LOCFIT (locally fitted regression) and LOWESS (locally weighted scatterplot smoothing regression) are assessed alongside the typical LM (linear regression).  LOCFIT is based on LOWESS, which allows the end user to specify the smoothing parameter and neighborhood size, but LOCFIT affords the end user more control over other the smoothing parameters (Futschik & Crompton, 2004).  Both LOCFIT and LOWESS are methods for regression that uses the nearest-neighbor-based model (Field, 2013; Futschik & Crompton, 2004; Loader, 2013; Smith, 2015).  This analysis will look at all three.

The goal is to see if there is a relationship between the waiting time to the next eruption to the magnitude of the eruption (per eruption time).  Through the linear regression algorithm, the linear model is eruptions = 0.075628 (waiting) – 1.874016.  The Pearson’s correlation coefficient is 0.9008112. Thus 81.14% of the variation could be explained by a linear regression model.  The lowess regression appears not to capture the distribution of data at smaller eruption times, but it is better than the linear regression model since its correlation is 0.9809684, and can explain 0.9622990 of the variation between the variables.

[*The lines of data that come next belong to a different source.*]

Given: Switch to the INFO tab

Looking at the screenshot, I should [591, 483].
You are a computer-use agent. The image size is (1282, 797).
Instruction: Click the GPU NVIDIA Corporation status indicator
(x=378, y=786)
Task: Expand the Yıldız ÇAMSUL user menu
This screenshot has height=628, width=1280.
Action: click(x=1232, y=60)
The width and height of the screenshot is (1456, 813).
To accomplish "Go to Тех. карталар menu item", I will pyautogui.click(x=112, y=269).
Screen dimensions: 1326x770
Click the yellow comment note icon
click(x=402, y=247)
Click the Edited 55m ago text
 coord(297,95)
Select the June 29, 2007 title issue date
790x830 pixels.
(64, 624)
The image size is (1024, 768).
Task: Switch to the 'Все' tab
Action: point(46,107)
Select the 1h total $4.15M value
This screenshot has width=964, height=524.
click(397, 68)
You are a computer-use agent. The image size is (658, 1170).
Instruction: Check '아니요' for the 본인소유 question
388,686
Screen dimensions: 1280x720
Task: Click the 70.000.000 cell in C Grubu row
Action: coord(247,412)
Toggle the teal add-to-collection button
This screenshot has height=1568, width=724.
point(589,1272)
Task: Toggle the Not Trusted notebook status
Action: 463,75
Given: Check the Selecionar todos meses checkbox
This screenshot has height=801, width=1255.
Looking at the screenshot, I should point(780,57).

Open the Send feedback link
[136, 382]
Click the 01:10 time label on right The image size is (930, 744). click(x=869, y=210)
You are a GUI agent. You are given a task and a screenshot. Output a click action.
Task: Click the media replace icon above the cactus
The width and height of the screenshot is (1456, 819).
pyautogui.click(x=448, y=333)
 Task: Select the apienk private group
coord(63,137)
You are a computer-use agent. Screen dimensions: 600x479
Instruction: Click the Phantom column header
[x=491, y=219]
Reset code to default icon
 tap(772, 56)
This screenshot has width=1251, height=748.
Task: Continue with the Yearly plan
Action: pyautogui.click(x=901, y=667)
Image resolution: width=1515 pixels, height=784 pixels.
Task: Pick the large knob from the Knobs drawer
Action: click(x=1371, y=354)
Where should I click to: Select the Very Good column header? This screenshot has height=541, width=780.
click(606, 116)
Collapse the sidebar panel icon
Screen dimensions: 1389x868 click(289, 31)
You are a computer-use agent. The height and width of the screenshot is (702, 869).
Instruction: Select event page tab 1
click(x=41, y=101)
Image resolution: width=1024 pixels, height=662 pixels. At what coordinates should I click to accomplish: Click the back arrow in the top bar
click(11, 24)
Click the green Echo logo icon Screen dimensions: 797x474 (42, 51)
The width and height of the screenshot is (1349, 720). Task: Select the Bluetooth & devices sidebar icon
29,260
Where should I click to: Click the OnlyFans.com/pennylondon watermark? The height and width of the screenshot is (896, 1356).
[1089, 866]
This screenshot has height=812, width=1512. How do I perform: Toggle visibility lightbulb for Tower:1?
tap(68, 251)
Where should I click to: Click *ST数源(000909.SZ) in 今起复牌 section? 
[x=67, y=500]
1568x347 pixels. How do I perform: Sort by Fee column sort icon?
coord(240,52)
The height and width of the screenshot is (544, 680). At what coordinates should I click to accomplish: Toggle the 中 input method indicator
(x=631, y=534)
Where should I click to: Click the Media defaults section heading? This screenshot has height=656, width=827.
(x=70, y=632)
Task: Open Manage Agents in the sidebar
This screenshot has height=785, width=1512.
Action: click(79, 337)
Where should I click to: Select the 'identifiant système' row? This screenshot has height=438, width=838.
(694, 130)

Finally, to evaluate the effectiveness of the linear model and the polynomial model, residuals must be assessed (Figure 4). Both of the residual plots don’t show any discernable pattern. However, the residuals are closer to zero in the polynomial regression, suggesting that it does a better job at explaining the variance between the eruption magnitude and the next eruption wait time.  In conclusion, the best regression for this data set appears to be the polynomial regression.



## Use R to analyze the faithful dataset.

## This is a version of the eruption data from the “Old Faithful” geyser in Yellowstone National Park, Wyoming.

##  •     X (primary key)

##  •     eruptions (eruption time [mins])

##  •     waiting (wait time for this eruptions [mins])


fateful = read.csv(file=””, header = TRUE, sep = “,”)


# Produce density histograms of eruption times and of waiting times.

hist(fateful$eruptions, freq=F, xlab = “eruptions time [mins]”,  main = “Histogram of the eruptions time”)

hist(fateful$waiting, freq=F, xlab = “eruptions waiting time [mins]”,  main = “Histogram of the eruptions waiting time”)

# Produce a smoothed density histogram from local polynomial regression.



plot(locfit(~lp(fateful$eruptions),data=fateful), xlab = “eruptions time [mins]”,  main = “Histogram of the eruptions time”)

plot(locfit(~lp(fateful$waiting),data=fateful), xlab = “eruptions waiting time [mins]”,  main = “Histogram of the eruptions waiting time”)

# Compare local polynomial regression to regular regression.

lowessRegression = lowess(fateful$waiting, faithful$eruptions, f=2/3)

polynomialRegression = locfit(fateful$eruptions~lp(fateful$waiting))

linearRegression = lm(fateful$eruptions~fateful$waiting)

# Graphing the data

plot(fateful$waiting, fateful$eruptions, main = “Eruption Times”, xlab=”eruption time [min]”, ylab = “Waiting time to next eruption [min]”)

lines(lowessRegression, col=”red”)

abline(linearRegression, col=”blue”)

lines(polynomialRegression, col=”green”)

# summary on the regressions


# correlations on the regressions


cor(lowessRegression$x, lowessRegression$y)

# Plotting residuals

plot(residuals(linearRegression), main = “residuals for the linear regression”, ylab = “residuals”)

plot(residuals(polynomialRegression), main = “residuals for the polynomial regression”, ylab=”residuals”)